Background
Clinical Neurophysiology laboratories are encouraged to establish their own normative data due to several factors influencing nerve conduction study (NCS) reference ranges, including techniques, equipment and digital processing. Despite this, many laboratories lack robust local normative data. There are two main approaches to this problem: collecting data from ‘healthy’ subjects or applying statistical methods to infer normal ranges from mixed-population data. The former approach is resource intensive and may be biased by subclinical pathology. For the latter approach several statistical methods, each with limitations, have been described, such as: E-Norms (Jabre et al, 2015), E-refs (Nandedkar et al, 2018), and mixture model clustering (Reijntjes et al, 2021).
Aim
We explored a Gaussian Mixture Model (GMM) method to distinguish between ‘physiological’ and ‘pathological’ measurements (Reijntjes et al, 2021). We developed the method further to determine operator-specific positive and negative predictive values across a range of diagnostic cutoffs.
Methods
Data from 18,995 NCSs (134,752 individual nerves) performed over the last 5 years in the Department of Clinical Neurophysiology at King’s College Hospital were analysed. Density-based spatial clustering and robust linear regression were used to determine the effects of age and environmental temperature for each investigated nerve-specific parameter and operator.

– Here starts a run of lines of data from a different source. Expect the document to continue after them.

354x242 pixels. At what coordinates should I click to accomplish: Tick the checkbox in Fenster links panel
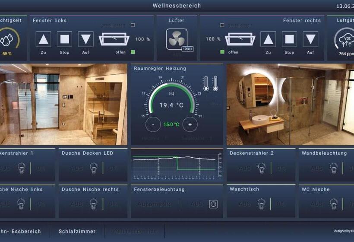pos(133,25)
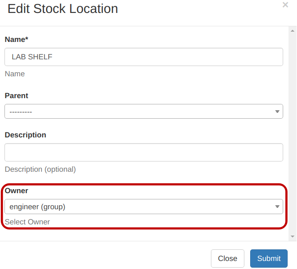The height and width of the screenshot is (269, 297).
Task: Click the Description (optional) help text
Action: pyautogui.click(x=40, y=169)
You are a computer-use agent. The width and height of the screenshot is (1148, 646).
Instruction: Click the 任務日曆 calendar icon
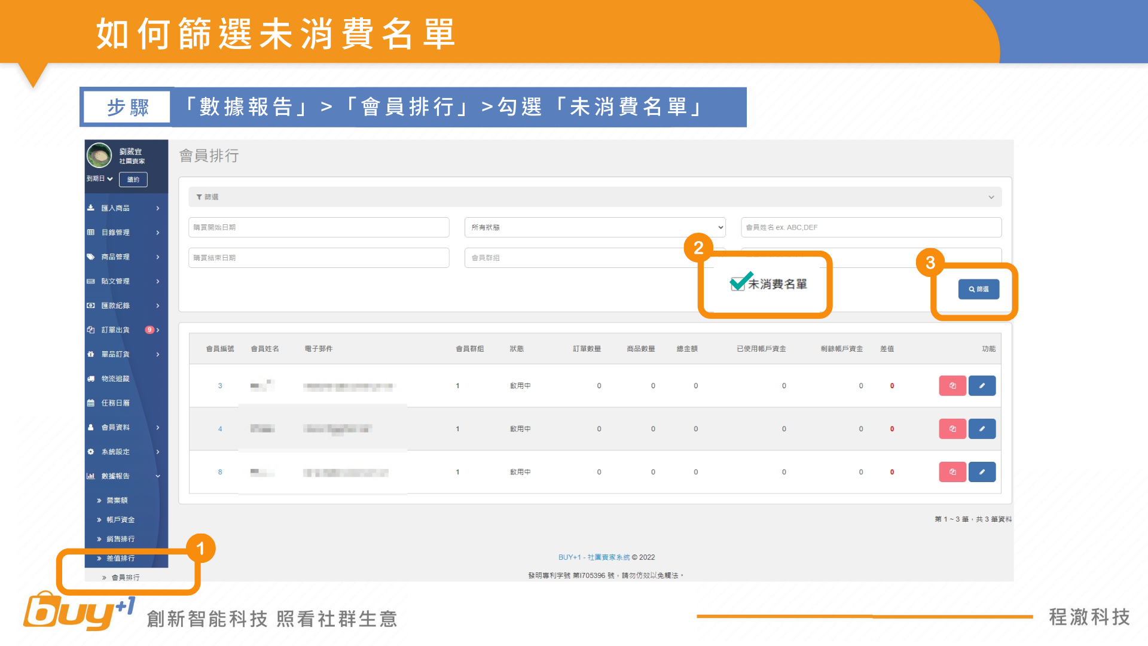(x=91, y=403)
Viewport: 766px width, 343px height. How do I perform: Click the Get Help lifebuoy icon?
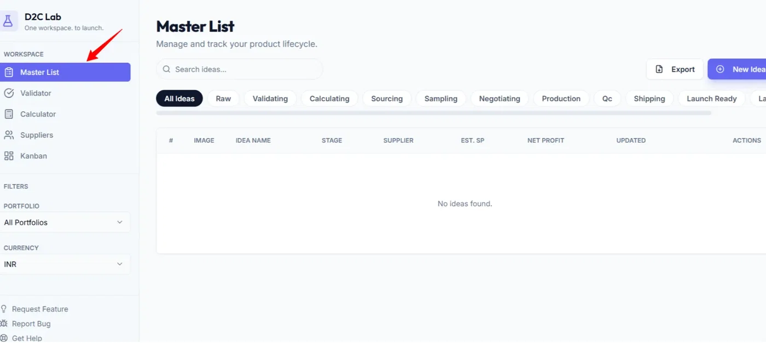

GMM is an unsupervised machine learning algorithm that can segregate mixed data by assigning probabilities to data points belonging to different clusters based on a mixture of Gaussian distributions. Applying GMM clustering to Box-Cox transformed data enabled us to establish diagnostic cutoffs, such as Youden’s J, and posterior probabilities were calculated across the range of observed values.
Results
Patient age and seasonal effects (temperature-related) were identified as covariates for nerve conduction study measurements. In addition, differences in inter-operator reference values were revealed, stressing the importance of determining not just laboratory-wide, but also operator-specific normative data.
Conclusion
The described statistical method can provide operator-specific local reference ranges by clustering ‘physiological’ and ‘pathological’ values from mixed-population data. This approach is advantageous as it enables the determination of diagnostic cutoffs and post-test probabilities. Furthermore, when ruling in or out a condition is clinically important, cutoffs corresponding to high positive / negative predictive values can be used to boost and quantify diagnostic confidence. Rather than a one-off investment into establishing normative data this process can provide continuous updates to keep pace with changing technology and techniques.